The first vulnerability under limited, target exploitation was CVE-2023-26083, a memory leak flaw that affected the Arm Mali GPU driver for the Bifrost and Avalon apps and Valhall chips used on Android devices.

This vulnerability was exploited in a previous attack that caused spyware infiltration on Samsung devices in December 2022. The vulnerability was serious for the Cybersecurity and Infrastructure Security Agency (CISA) to include it in its Known Exploited Vulnerabilities (KEV) catalog in April 2023.

Another significant vulnerability Google issued a patch for — CVE-2021-29256 — is a high-severity issue that affects specific versions of the Bifrost and Midgard Arm Mali GPU kernel drivers. The bug lets an unprivileged user gain unauthorized access to sensitive data and escalate privileges to the root level.
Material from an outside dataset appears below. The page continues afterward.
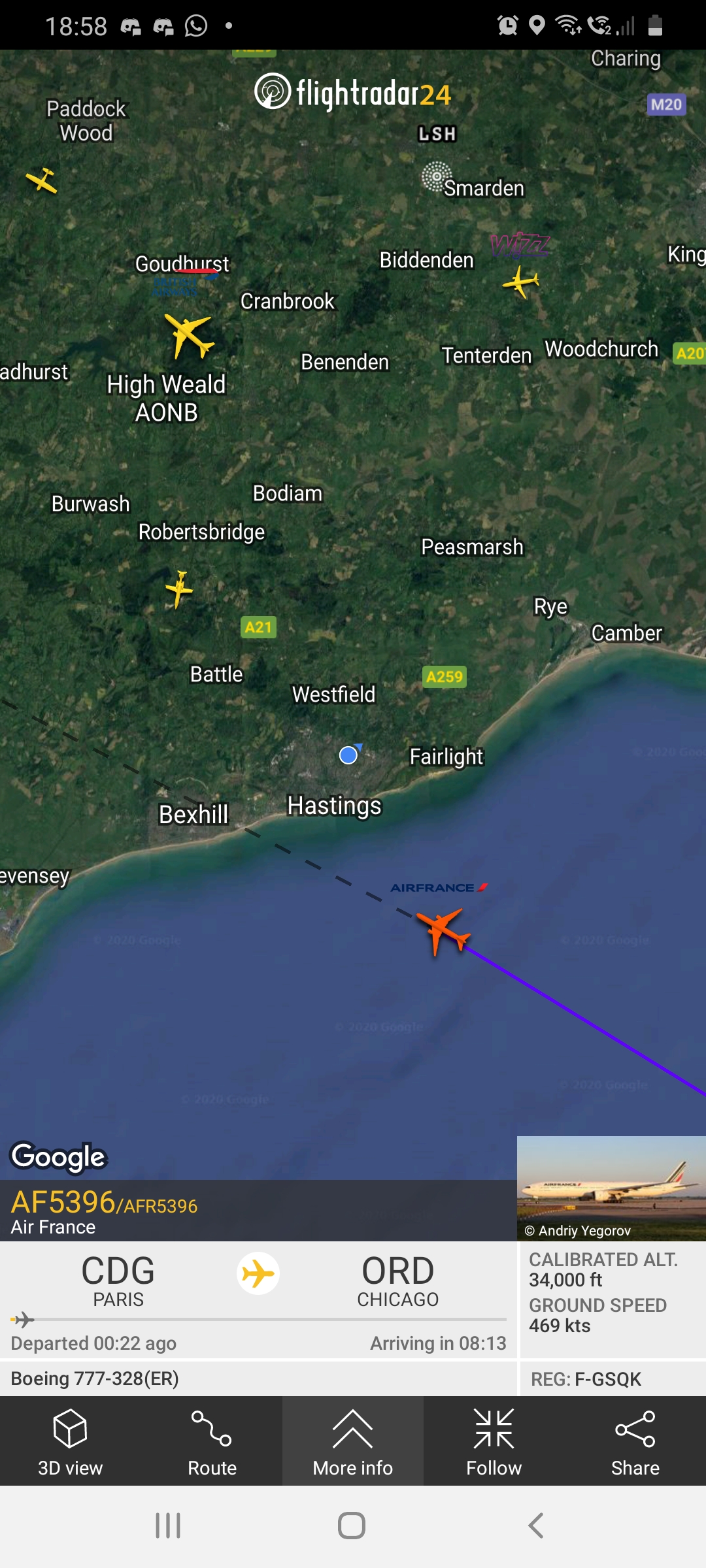
Task: Tap the yellow plane icon between airports
Action: (258, 1273)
The third limited, targeted exploited vulnerability — CVE-2023-2136 — was a critical-severity bug discovered in Skia, Google's open-source 2D graphics library. It was initially disclosed as a zero-day vulnerability in the Chrome browser and lets a remote attacker who takes over the renderer process implement remote code on Android devices.

Google also patched a critical vulnerability in the Android System component. Logged as CVE-2023-21250, this vulnerability could lead to remote code execution with no additional execution privileges needed. Google reports that user interaction is not needed for exploitation.